[10/10] net/nfp: destroy security session
Checks
Commit Message
From: Shihong Wang <shihong.wang@corigine.com>
Delete SA from NIC and destroy security session.
Signed-off-by: Shihong Wang <shihong.wang@corigine.com>
Reviewed-by: Chaoyong He <chaoyong.he@corigine.com>
---
drivers/net/nfp/nfp_ipsec.c | 53 +++++++++++++++++++++++++++++++++++++
1 file changed, 53 insertions(+)
@@ -1291,11 +1291,64 @@ nfp_security_session_get_size(void *device __rte_unused)

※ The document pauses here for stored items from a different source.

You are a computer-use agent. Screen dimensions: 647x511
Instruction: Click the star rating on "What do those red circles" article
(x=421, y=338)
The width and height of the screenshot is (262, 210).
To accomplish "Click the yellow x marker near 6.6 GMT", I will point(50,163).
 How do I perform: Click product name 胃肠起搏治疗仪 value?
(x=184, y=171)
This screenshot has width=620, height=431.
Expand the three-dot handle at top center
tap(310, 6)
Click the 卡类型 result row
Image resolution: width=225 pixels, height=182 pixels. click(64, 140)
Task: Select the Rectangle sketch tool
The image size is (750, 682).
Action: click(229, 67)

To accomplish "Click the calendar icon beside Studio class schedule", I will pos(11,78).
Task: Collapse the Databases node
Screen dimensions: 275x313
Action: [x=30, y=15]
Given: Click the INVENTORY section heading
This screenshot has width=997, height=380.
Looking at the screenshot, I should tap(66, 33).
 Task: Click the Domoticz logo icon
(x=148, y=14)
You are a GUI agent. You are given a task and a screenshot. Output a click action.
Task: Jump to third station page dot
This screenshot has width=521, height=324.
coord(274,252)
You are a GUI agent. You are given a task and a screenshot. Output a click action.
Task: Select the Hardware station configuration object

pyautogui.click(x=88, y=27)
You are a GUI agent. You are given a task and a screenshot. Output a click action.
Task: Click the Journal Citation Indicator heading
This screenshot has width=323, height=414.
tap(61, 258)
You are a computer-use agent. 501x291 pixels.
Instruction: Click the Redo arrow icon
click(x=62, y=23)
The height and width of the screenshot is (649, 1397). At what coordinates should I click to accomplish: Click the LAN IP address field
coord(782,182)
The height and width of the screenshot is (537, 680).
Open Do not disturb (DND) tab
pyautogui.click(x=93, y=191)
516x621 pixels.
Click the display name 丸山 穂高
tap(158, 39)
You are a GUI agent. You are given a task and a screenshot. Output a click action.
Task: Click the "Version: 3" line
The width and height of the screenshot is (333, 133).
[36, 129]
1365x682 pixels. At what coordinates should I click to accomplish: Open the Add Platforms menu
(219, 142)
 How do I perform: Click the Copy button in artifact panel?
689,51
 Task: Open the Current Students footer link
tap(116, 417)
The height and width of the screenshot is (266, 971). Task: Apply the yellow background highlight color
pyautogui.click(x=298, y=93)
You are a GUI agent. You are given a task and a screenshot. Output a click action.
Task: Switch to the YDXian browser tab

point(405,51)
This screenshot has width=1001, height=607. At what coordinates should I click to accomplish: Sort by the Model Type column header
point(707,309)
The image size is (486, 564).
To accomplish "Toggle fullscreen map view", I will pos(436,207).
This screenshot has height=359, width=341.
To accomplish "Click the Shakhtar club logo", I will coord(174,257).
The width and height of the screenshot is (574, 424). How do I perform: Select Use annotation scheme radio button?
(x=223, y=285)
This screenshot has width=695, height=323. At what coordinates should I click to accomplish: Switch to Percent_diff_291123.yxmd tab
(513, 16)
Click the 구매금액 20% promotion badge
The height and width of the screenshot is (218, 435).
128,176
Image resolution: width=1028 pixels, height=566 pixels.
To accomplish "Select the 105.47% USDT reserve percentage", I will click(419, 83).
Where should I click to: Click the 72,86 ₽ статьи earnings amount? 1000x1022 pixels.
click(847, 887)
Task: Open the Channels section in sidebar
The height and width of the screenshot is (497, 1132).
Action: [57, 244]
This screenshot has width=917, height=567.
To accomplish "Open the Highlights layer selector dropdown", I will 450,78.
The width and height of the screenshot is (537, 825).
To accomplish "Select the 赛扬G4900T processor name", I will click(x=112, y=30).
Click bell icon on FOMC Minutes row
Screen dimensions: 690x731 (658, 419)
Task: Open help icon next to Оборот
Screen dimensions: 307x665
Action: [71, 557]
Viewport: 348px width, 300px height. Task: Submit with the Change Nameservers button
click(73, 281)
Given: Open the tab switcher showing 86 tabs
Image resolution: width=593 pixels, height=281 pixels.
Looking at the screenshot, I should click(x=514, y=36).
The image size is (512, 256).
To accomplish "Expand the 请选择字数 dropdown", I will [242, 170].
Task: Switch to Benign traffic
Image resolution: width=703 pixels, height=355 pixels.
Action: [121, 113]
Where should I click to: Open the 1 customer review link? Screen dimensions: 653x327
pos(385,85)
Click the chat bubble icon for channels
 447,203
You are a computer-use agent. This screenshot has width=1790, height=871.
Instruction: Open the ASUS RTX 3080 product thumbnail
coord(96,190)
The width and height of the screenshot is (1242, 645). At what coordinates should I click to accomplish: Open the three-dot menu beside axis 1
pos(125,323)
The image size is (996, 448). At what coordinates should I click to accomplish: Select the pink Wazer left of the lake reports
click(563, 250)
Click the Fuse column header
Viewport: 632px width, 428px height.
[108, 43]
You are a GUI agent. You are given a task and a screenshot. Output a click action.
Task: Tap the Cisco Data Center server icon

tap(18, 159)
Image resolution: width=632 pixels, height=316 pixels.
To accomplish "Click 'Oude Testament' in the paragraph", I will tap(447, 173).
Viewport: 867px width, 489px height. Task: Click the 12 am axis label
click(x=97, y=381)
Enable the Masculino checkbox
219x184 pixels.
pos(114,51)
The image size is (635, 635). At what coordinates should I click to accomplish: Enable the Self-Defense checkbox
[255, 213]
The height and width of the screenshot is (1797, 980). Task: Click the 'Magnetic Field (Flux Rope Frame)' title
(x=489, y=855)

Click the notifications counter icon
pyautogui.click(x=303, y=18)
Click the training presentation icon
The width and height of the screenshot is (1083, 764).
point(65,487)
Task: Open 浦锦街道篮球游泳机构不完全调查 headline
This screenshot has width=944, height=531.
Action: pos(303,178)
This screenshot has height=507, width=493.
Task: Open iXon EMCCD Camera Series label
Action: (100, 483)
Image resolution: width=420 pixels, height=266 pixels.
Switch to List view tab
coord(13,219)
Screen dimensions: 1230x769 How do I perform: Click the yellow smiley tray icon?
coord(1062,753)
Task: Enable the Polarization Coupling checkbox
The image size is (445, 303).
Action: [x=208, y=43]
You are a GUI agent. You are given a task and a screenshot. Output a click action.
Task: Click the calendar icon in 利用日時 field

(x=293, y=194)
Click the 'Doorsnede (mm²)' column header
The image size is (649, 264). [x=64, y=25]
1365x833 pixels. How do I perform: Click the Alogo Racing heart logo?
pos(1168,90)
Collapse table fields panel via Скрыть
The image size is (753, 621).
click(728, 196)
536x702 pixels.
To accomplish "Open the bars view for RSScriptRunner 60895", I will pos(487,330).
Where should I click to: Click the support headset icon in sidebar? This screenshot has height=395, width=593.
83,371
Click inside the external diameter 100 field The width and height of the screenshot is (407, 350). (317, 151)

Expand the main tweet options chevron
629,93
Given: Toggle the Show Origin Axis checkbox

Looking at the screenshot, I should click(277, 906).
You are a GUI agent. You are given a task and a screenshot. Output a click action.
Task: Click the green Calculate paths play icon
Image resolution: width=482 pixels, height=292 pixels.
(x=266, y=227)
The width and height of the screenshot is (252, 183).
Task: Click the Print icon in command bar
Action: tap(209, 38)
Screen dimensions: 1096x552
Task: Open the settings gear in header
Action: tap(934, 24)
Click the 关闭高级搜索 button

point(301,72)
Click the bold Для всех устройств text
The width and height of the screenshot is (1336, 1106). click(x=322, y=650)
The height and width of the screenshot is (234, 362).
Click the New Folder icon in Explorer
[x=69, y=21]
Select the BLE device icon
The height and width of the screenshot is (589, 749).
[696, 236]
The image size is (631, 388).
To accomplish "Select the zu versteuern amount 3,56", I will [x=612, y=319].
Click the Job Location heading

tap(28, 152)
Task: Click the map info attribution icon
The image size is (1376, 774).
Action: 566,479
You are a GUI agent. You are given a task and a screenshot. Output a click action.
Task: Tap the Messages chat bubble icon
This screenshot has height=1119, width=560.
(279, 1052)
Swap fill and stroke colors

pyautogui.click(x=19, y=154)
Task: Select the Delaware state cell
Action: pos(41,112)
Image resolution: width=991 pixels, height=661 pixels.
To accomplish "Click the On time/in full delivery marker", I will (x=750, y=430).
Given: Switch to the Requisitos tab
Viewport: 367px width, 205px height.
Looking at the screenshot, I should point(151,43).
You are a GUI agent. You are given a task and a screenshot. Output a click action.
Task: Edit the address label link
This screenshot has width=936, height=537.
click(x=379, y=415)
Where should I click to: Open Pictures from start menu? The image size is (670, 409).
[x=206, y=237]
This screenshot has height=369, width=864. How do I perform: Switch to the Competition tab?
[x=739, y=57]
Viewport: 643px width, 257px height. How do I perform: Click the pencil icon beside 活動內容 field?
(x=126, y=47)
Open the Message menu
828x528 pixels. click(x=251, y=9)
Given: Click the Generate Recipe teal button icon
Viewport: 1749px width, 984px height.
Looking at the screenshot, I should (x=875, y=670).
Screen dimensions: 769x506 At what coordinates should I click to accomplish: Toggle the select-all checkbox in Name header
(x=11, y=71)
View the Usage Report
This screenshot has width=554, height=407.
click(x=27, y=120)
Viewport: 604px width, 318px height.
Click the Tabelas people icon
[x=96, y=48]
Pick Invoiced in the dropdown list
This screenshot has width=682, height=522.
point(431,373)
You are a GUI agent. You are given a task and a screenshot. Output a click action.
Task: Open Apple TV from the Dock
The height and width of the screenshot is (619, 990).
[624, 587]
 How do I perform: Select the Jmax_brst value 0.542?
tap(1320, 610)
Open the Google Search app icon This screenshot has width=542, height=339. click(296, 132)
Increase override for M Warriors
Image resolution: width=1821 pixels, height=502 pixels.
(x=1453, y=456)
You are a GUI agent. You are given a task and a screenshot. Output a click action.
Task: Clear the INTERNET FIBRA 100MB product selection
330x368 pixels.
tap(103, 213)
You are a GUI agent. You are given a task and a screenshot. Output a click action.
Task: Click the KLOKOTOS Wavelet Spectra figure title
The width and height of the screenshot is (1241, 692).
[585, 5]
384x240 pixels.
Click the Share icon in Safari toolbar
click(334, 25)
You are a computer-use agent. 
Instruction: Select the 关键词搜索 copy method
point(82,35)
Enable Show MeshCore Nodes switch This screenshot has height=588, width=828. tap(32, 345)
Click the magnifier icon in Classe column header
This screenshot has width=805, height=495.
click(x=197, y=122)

return sizeof(struct nfp_ipsec_session);
}
+static int
+nfp_crypto_remove_sa(struct rte_eth_dev *eth_dev,
+ struct nfp_ipsec_session *priv_session)
+{
+ int ret;
+ uint32_t sa_index;
+ struct nfp_net_hw *hw;
+ struct nfp_ipsec_msg cfg;
+
+ sa_index = priv_session->sa_index;
+ hw = NFP_NET_DEV_PRIVATE_TO_HW(eth_dev->data->dev_private);
+
+ cfg.cmd = NFP_IPSEC_CFG_MSG_INV_SA;
+ cfg.sa_idx = sa_index;
+ ret = nfp_ipsec_cfg_cmd_issue(hw, &cfg);
+ if (ret < 0) {
+ PMD_DRV_LOG(ERR, "Failed to remove SA!");
+ return -EINVAL;
+ }
+
+ hw->ipsec_data->sa_free_cnt++;
+ hw->ipsec_data->sa_entries[sa_index] = NULL;
+
+ return 0;
+}
+
+static int
+nfp_crypto_remove_session(void *device,
+ struct rte_security_session *session)
+{
+ int ret;
+ struct rte_eth_dev *eth_dev;
+ struct nfp_ipsec_session *priv_session;
+
+ eth_dev = device;
+ priv_session = SECURITY_GET_SESS_PRIV(session);
+ if (eth_dev != priv_session->dev) {
+ PMD_DRV_LOG(ERR, "Session not bound to this device");
+ return -ENODEV;
+ }
+
+ ret = nfp_crypto_remove_sa(eth_dev, priv_session);
+ if (ret < 0) {
+ PMD_DRV_LOG(ERR, "Failed to remove session");
+ return -EFAULT;
+ }
+
+ memset(priv_session, 0, sizeof(struct nfp_ipsec_session));
+
+ return 0;
+}
+
static const struct rte_security_ops nfp_security_ops = {
.session_create = nfp_crypto_create_session,
.session_update = nfp_crypto_update_session,
.session_get_size = nfp_security_session_get_size,
.session_stats_get = nfp_security_session_get_stats,
+ .session_destroy = nfp_crypto_remove_session,
.set_pkt_metadata = nfp_security_set_pkt_metadata,
.capabilities_get = nfp_crypto_capabilities_get,
};